__EXTRAIT SOURCE__.
○ ○ ○ ○
La Séparation des Églises et de l’État/Articles organiques des cultes protestants

ARTICLES ORGANIQUES
DES CULTES PROTESTANTS
TITRE PREMIER
Dispositions générales pour toutes les communions protestantes.
Article Premier

Nul ne pourra exercer les fonctions du culte, s’il n’est Français.

Art. 2.

Les églises protestantes, ni leurs ministres, ne pourront avoir des relations avec aucune puissance ni autorité étrangère.

Art. 3.

Les pasteurs et ministres des diverses communions protestantes prieront et feront prier dans la récitation de leurs offices, pour la prospérité de la République française et pour les Consuls.

Art. 4.

Aucune décision doctrinale ou dogmatique, aucun formulaire, sous le titre de Confession ou sous tout autre titre, ne pourront être publiés où devenir la matière de l’enseignement, avant que le Gouvernement en ait autorisé la publication ou promulgation.

Art. 5.

Aucun changement dans la discipline n’aura lieu sans la même autorisation.

Art. 6.

Le Conseil d’État connaîtra de toutes les entreprises des ministres du culte, et de toutes dissensions qui, pourront s’élever entre ces ministres.
○ ○ ○ ○
__DONNÉES ENREGISTRÉES__.
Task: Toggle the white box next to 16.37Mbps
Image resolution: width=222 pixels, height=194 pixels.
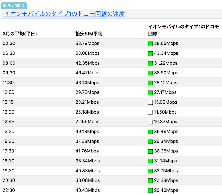Action: click(150, 122)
○ ○ ○ ○
__CONSIGNE__.
Rédigez la suite des articles organiques des cultes protestants, s'il vous plaît, en reprenant juste après la phrase qui clôt l'article 6.

__CORRIGÉ__.
Art. 7.

Il sera pourvu au traitement des pasteurs des églises consistoriales : bien entendu qu’on imputera sur ce traitement les biens que ces églises possèdent, et le produit des oblations établies par l’usage ou par des règlements.

Art. 8.

Les dispositions portées par les articles organiques du culte catholique, sur la liberté des fondations et sur la nature des biens qui peuvent en être l’objet, seront communes aux églises protestantes.

Art. 9.

Il y aura deux académies ou séminaires dans l’est de la France, pour l’instruction des ministres de la Confession d’Augsbourg.

Art. 10.

Il y aura un séminaire à Genève, pour l’instruction des ministres des églises réformées.

Art. 11.

Les professeurs de toutes les académies ou séminaires seront nommés par le premier Consul.

Art. 12.

Nul ne pourra être élu ministre ou pasteur d’une église de la Confession d’Augsbourg, s’il n’a étudié, pendant un temps déterminé dans un des séminaires français destiné à l’instruction des ministres de cette Confession, et s’il ne rapporte un certificat en bonne forme, constatant son temps d’étude, sa capacité et ses bonnes mœurs.

Art. 13.

On ne pourra être élu ministre ou pasteur d’une église réformée sans avoir étudié dans le séminaire de Genève, et si on ne rapporte un certificat dans la forme énoncée dans l’article précédent.

Art. 14.

Les règlements sur l’administration et la police intérieure des séminaires, sur le nombre et la qualité des professeurs, sur la manière d’enseigner et sur les objets d’enseignement, ainsi que sur la forme des certificats ou attestations d’études, de bonne conduite et de capacité, seront approuvés par le Gouvernement.

TITRE II
Des églises réformées.
Section première.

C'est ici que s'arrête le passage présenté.